Texto de leitura:
····················

A Sexta Turma do Superior Tribunal de Justiça rejeitou, por unanimidade, o recurso apresentado pela ex-deputada Flordelis dos Santos e manteve a condenação a 50 anos de prisão pela morte do marido, o pastor Anderson do Carmo de Souza, em 2019. O julgamento ocorreu na terça-feira (15).
A relatora, desembargadora Nilsoni de Freitas, considerou que os argumentos da defesa não demonstraram prejuízo concreto, requisito necessário para anular a sessão do Tribunal do Júri. Também participaram da análise Og Fernandes, Sebastião Reis Júnior, Rogerio Schietti Cruz e Carlos Pires Brandão.
Entre os questionamentos estava a ausência de alegações finais antes da decisão que levou Flordelis ao júri. A relatora afirmou que o tema já havia sido encerrado pelo Tribunal de Justiça do Rio de Janeiro e citou o entendimento do STJ de que essa ausência, nessa fase, não provoca nulidade automática.
Flordelis foi condenada por homicídio em 2022, com três qualificadoras: motivo torpe, meio cruel e uso de recurso que impossibilitou a defesa da vítima. O crime ocorreu em junho de 2019, quando Anderson foi atingido por 30 disparos de uma pistola 9mm. Ela também foi condenada por tentativa de homicídio, relacionada ao envenenamento da comida do marido, com as qualificadoras de motivo torpe e emprego de veneno.

····················

Dados registrados:
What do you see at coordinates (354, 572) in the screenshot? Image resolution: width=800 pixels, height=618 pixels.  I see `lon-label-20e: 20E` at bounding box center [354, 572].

····················

Exercícios propostos:
1/ Traduza para o inglês esta frase do texto sobre o recurso de Flordelis: "O crime ocorreu em junho de 2019, quando Anderson foi atingido por 30 disparos de uma pistola 9mm."
2/ Prossiga com o texto sobre o recurso de Flordelis a partir da última frase apresentada.
Os dados foram extraídos de uma fonte distinta da do texto.

Respostas escritas:
1/ The crime took place in June 2019, when Anderson was hit by 30 shots from a 9mm pistol.

2/
A defesa alegou falta de fundamentação para levar as qualificadoras ao júri. Para Freitas, a descrição foi resumida, mas suficiente e apoiada por provas e testemunhas, “sem excesso de linguagem”.
Outros argumentos da defesa
Os advogados também apontaram uma referência feita por um assistente de acusação ao direito ao silêncio usado por Flordelis. A conduta é vedada pelo Código de Processo Penal. O Ministério Público interveio, e a juíza determinou a correção da fala. Para os ministros, a menção isolada e corrigida imediatamente não justificava a anulação.
A defesa questionou ainda a exibição de transcrições sigilosas de depoimentos ao Conselho Tutelar, a negativa de acesso aos sigilos bancário e fiscal e a leitura da denúncia às testemunhas antes dos depoimentos. A relatora entendeu que esses pontos não demonstraram prejuízo à defesa ou à produção das provas.
Sobre o material do Conselho Tutelar, Freitas afirmou que o conteúdo era secundário e já conhecido pela defesa. A retirada dos autos, segundo o voto, buscava preservar a privacidade das crianças e adolescentes citados, e não descartar a prova.